## START PAGE TEXT

Speeding up your MongoDB queries up to 30 times with Tornado

Sometime ago, I was facing a problem using MongoDB to perform heavy operations like Aggregations over a considerable amount of documents.

Fortunately, most of them were repeating, like when your projects are fetching contents from database to make the same menu structure, it doesn’t change every second.

We already know how is the recipe to solve that: Cache it.

I was using Tornado and it’s common to use Motor to perform async database operations over MongoDB. The idea was to implement a Mixin that can be used in all handlers and support the three most common operations to get data:

  1. Find
  2. Find One
  3. Aggregate

Ok, let’s do it.

Establishing the connection

We won’t need a lot of stuffs here, just the boilerplate.

import logging
import motor

from pymongo.errors import ConnectionFailure
from tornado.options import define, options

define("mongo_host", default="mongodb://localhost:27017", help="mongodb://user:pass@localhost:27017")
define("mongo_db", default="database_name")

def create_connection():
    try:
        return motor.MotorClient(options.mongo_host)[options.mongo_db]

    except ConnectionFailure:
        logging.error('Could not connect to Mongo DB. Exit')
        exit(1)
        return False

Now we’re able to establish the connection and the object will be available through self.application.db in every handler. Other aspects of the code like imports are omitted.

class Application(tornado.web.Application):
    def __init__(self):
        handlers = [
            (r"/?", MainHandler),
        ]

        self.db = create_connection()

        tornado.web.Application.__init__(self, handlers)

http_server = tornado.httpserver.HTTPServer(Application())
http_server.bind(options.port)
http_server.start(1)

main_loop = tornado.ioloop.IOLoop.instance()
main_loop.start()

The Mixin Code

With the connection available, it’s our Mixin time.

#!/usr/bin/env python
# -*- coding: utf-8 -*-

from __future__ import print_function
from __future__ import unicode_literals

from hashlib import md5
import datetime

import tornado.web
from tornado import gen
from tornado.options import define, options

from handlers import DBMixin

define("cache", default="True", type=bool, help="Enable/Disable the internal cache")

_cache = {}

class DBMixin(object):
    @property
    def db(self): return self.application.db

class CacheHandler(tornado.web.RequestHandler, DBMixin):
    def __init__(self, *args, **kwargs):
        super(CacheHandler, self).__init__(*args, **kwargs)

## END PAGE TEXT
## START LISTED RECORDS

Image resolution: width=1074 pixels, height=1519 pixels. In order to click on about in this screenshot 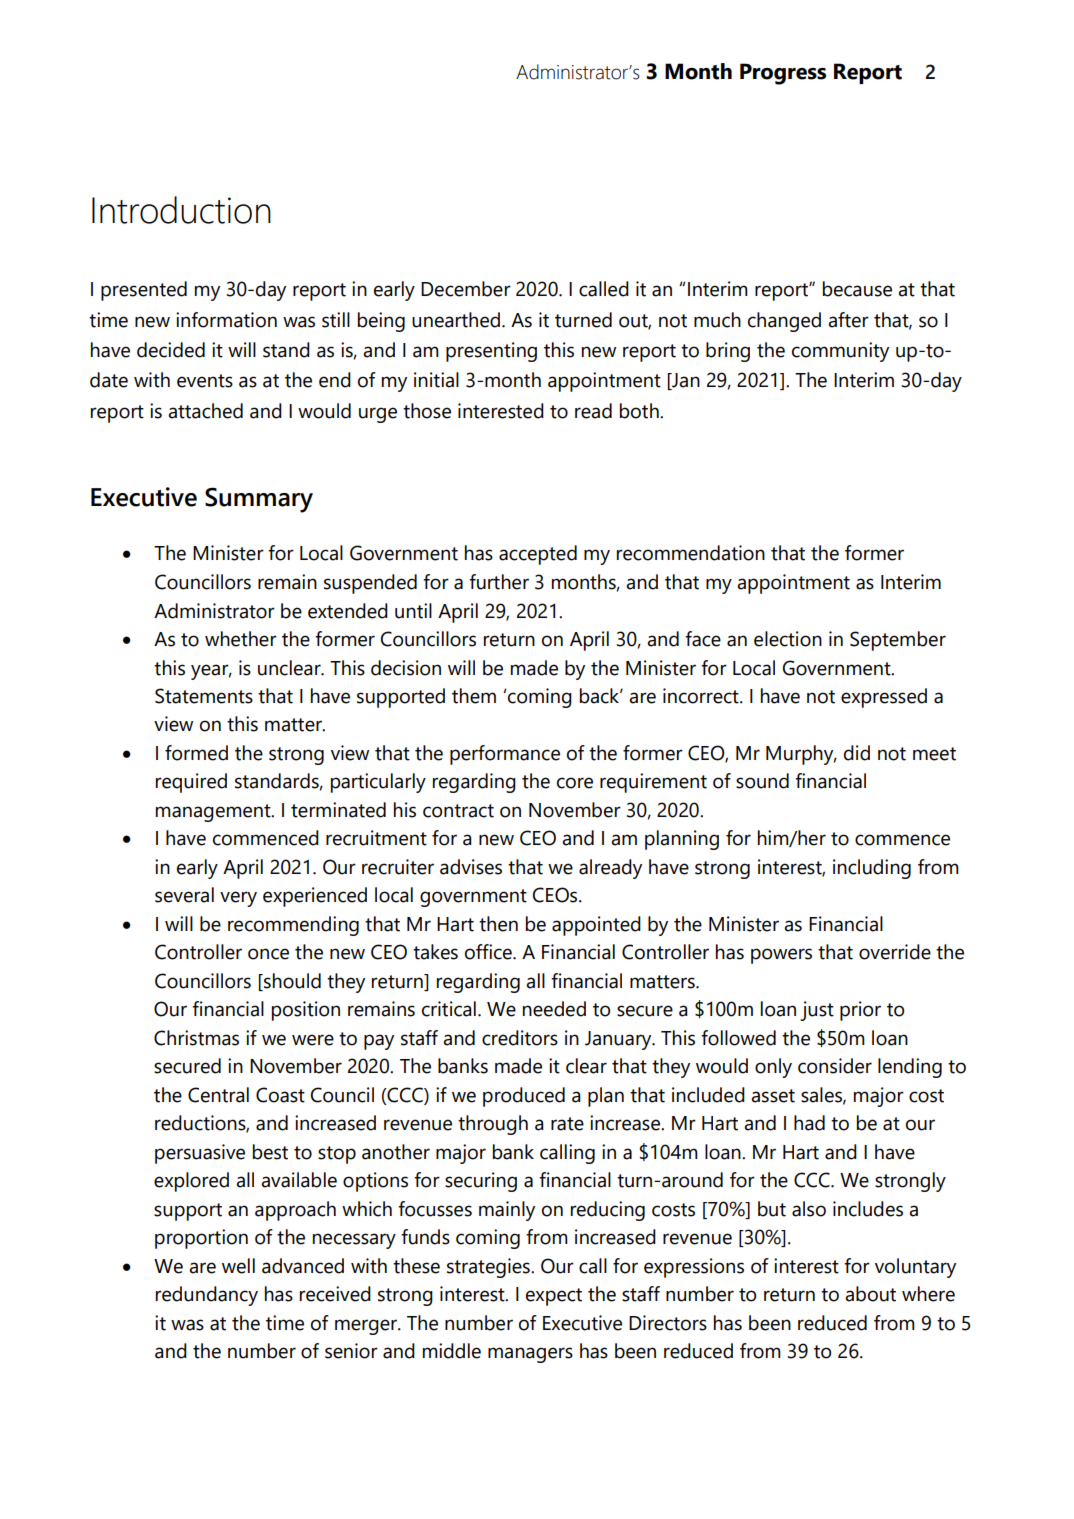, I will do `click(870, 1294)`.
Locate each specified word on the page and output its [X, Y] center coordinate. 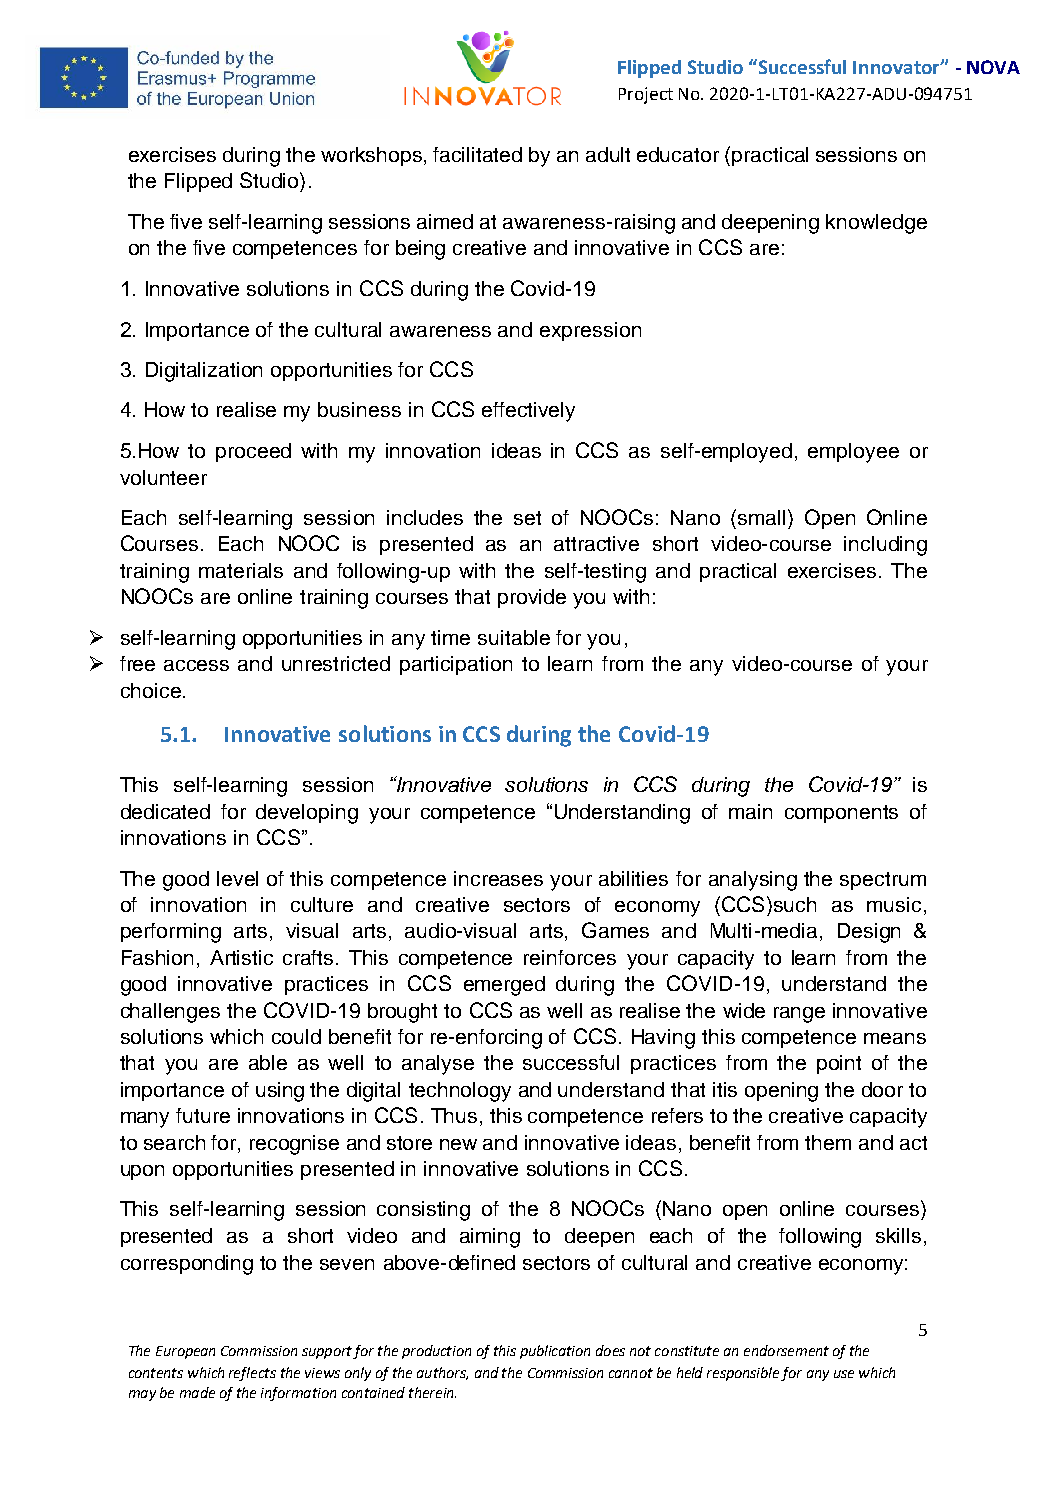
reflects [252, 1374]
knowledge [876, 224]
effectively [528, 412]
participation [456, 665]
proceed [253, 452]
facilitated [477, 154]
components [841, 814]
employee [853, 453]
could [296, 1036]
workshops [373, 156]
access [196, 665]
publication [555, 1352]
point [839, 1064]
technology [460, 1092]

## END LISTED RECORDS

=== REQUESTS ===
a - Answer these from the Tornado caching article.
(i) Which three operations is the Mixin meant to support?
(ii) What default value is defined for mongo_host?
(iii) Through what attribute is the connection object available in every handler?
b - Reproduce the part of the Tornado caching article that opens with the words containing "tornado.web.Application.__init__(self, handlers)" and closes with "main_loop = tornado.ioloop.IOLoop.instance()".

=== SOLUTIONS TO EACH TASK ===
a -
(i) Find, Find One, and Aggregate
(ii) "mongodb://localhost:27017"
(iii) self.application.db

b -
tornado.web.Application.__init__(self, handlers)

http_server = tornado.httpserver.HTTPServer(Application())
http_server.bind(options.port)
http_server.start(1)

main_loop = tornado.ioloop.IOLoop.instance()